Following sorting, nuclei were isolated following the 10x Genomics demonstrated protocol Low Cell Input Nuclei Isolation, which is described in the CG000365 User Guide. Nuclei were then processed using the Chromium Single Cell Multiome ATAC + Gene Expression kit (10x Genomics), following the manufacturer’s instructions, to obtain between 2,000 and 10,000 cells per sample. Libraries were sequenced on an Illumina Next-seq system using the following sequencing formats: read 1, 28; i7 index, 10; i5 index, 10; read 2, 44 (scRNA-seq); read 1, 30; i7 index, 8; i5 index, 24; read 2, 30 (scATAC–seq). Data processing was performed using CellRanger ARC 2.0.0 software from 10x Genomics.
Tn5 sequence bias modelling
Getting Tn5 insertion counts
The ends of fragment files were shifted by +4/−4 to obtain the centre of the 9 bp staggered end created by Tn5 transposition. The number of insertions at each single base-pair position within each cCRE from each sample was then quantified and stored in a sample-by-cCRE-by-position three-dimensional tensor for rapid data retrieval.

= INFORMATION PROVIDED =

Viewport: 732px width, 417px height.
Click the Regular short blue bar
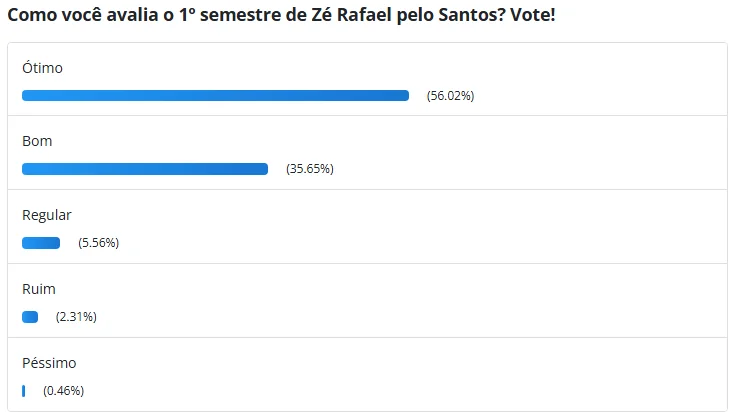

= REQUIRED ACTION A =
In the single-cell sequencing methods excerpt, rewrite the paragraph beginning "Following sorting, nuclei were isolated" as a short bulleted list that keeps its main facts.
= REQUIRED ACTION B =
Using only the single-cell sequencing methods excerpt, decide whether each statement agrees with it. Answer yes or no for each and quote the words that decide it.
(i) The aim was to obtain at least 20,000 cells per sample.
(ii) Fragment ends were shifted to find the center of the staggered end made by Tn5.
(iii) Data processing used CellRanger ARC 2.0.0.
= REQUIRED ACTION C =
Extend the single-cell sequencing methods excerpt, starting right after its final sentence about the three-dimensional tensor.

= EXERCISE RESPONSE A =
- Nuclei were isolated with the 10x Genomics Low Cell Input Nuclei Isolation protocol (CG000365 User Guide).
- They were processed with the Chromium Single Cell Multiome ATAC + Gene Expression kit, per manufacturer's instructions, for 2,000–10,000 cells per sample.
- Libraries were sequenced on an Illumina Next-seq system:
  - scRNA-seq: read 1, 28; i7 index, 10; i5 index, 10; read 2, 44
  - scATAC–seq: read 1, 30; i7 index, 8; i5 index, 24; read 2, 30
- Data were processed with CellRanger ARC 2.0.0.

= EXERCISE RESPONSE B =
(i) No: "to obtain between 2,000 and 10,000 cells per sample"
(ii) Yes: "The ends of fragment files were shifted by +4/−4 to obtain the centre of the 9 bp staggered end created by Tn5 transposition."
(iii) Yes: "Data processing was performed using CellRanger ARC 2.0.0 software from 10x Genomics."

= EXERCISE RESPONSE C =
Data preprocessing
The model takes local DNA sequence context as input and predicts single base-pair resolution Tn5 bias. To this end, the ±50-bp DNA sequence surrounding each position of interest is encoded by one-hot encoding into a 101 × 4 matrix and used as model input. For the prediction target, we use local relative Tn5 bias as the target value. More specifically, the raw Tn5 insertion count at each position is divided by the average Tn5 insertion count within a ±50-bp window. Positions with low local coverage (fewer than 20 insertions per base pair) were removed to guarantee quality of training data. To facilitate model training, the resulting observed Tn5 bias values were log10 transformed and rescaled. For dataset partition, we randomly split all BACs into 80%, 10% and 10% for the training, validation and test sets, respectively; in other words, all data originating from the same BAC belonged to the same partition. This is to prevent overlapping local sequence contexts being placed in both training and testing datasets, which might lead to overestimation of performance. To guarantee equal coverage of examples with different bias levels, we binned all training examples into five bins based on their Tn5 bias value, and upsampled each bin so that all bins ended up with the same number of examples. In addition, given the symmetric nature of Tn5 insertion, we generated reverse-complement sequences of training examples as data augmentation. The original and reverse-complement data were combined, shuffled and then used for model training.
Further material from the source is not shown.